Material supplied START
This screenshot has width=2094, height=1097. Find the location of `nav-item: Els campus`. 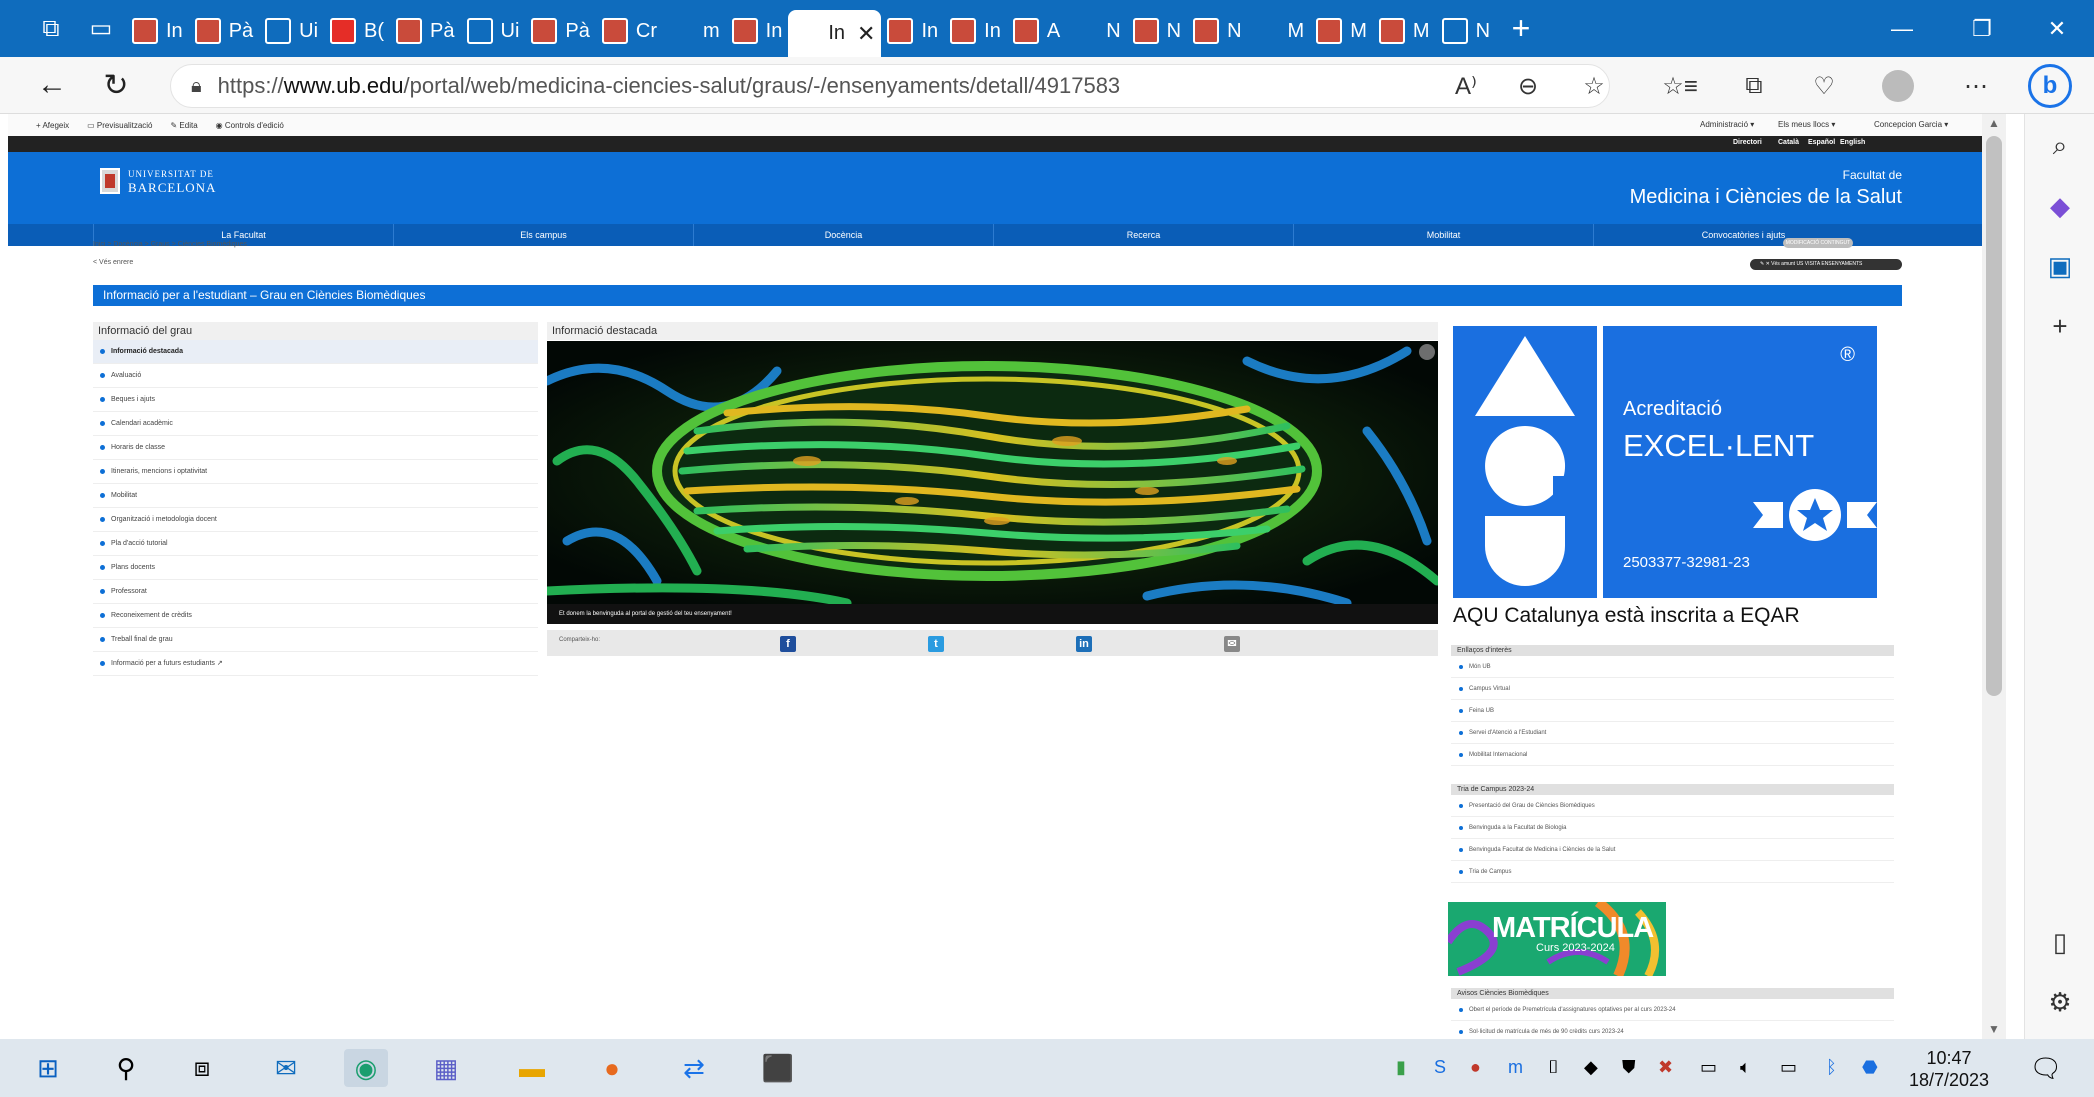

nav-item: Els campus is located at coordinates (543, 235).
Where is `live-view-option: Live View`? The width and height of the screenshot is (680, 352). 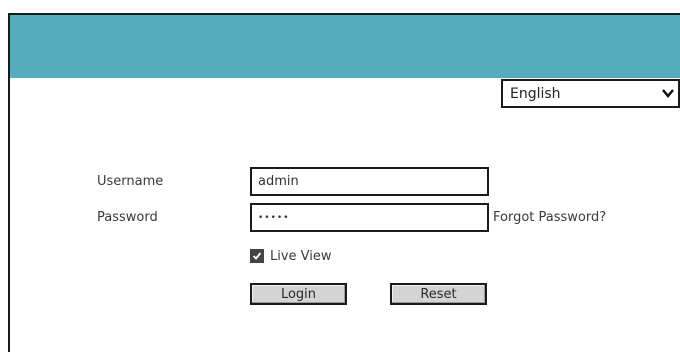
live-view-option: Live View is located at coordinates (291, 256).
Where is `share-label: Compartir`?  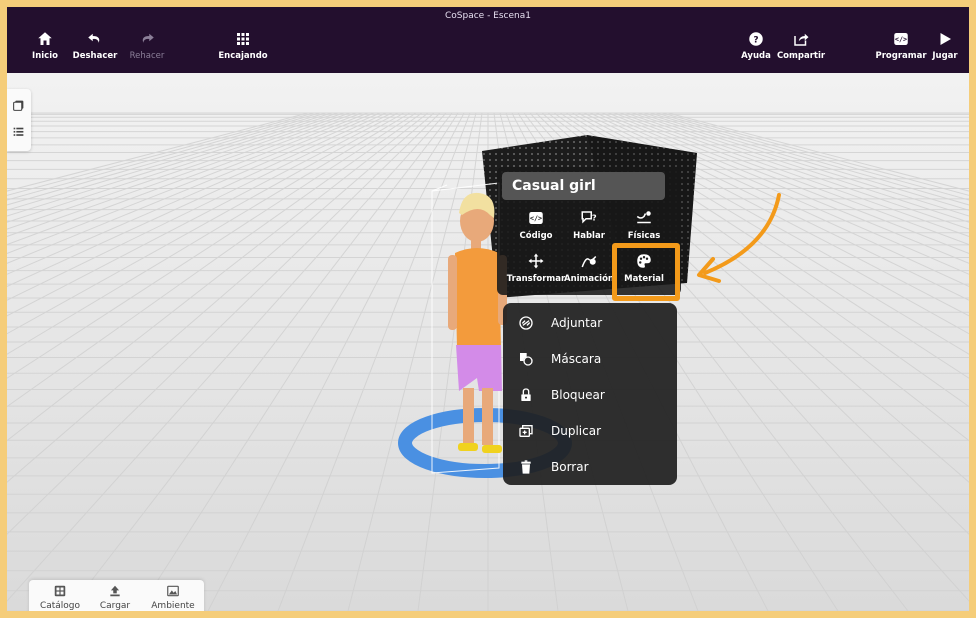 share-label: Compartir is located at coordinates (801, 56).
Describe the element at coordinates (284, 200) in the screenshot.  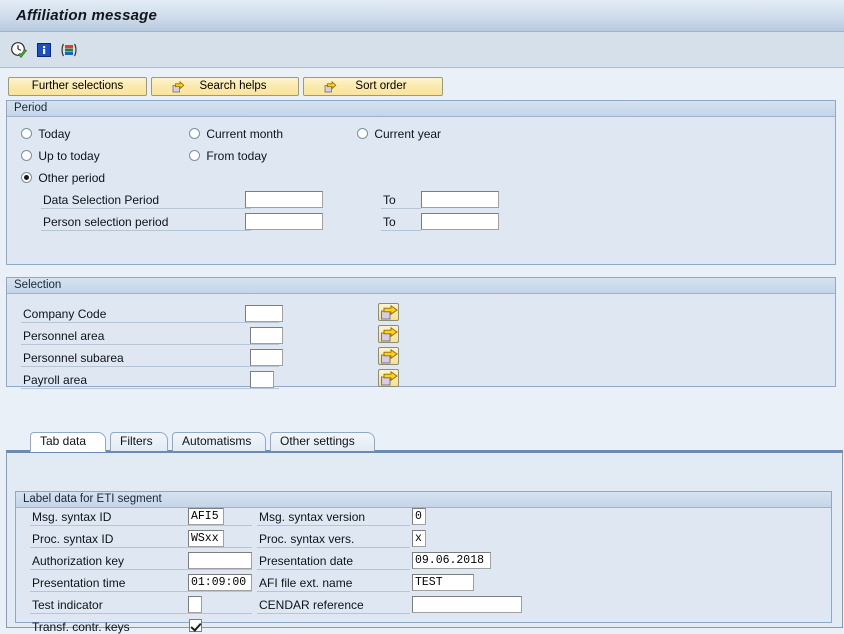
Material supplied END
### Exercise instructions
Reproduce the stretch of the data from its very beginning through the line containing "live-view-option: Live View is", both ends included and word for word, but leave the pictures out.

### Solved problem
This screenshot has width=2094, height=1097. Find the location of `nav-item: Els campus`. 

nav-item: Els campus is located at coordinates (543, 235).
Where is `live-view-option: Live View`? The width and height of the screenshot is (680, 352). 
live-view-option: Live View is located at coordinates (291, 256).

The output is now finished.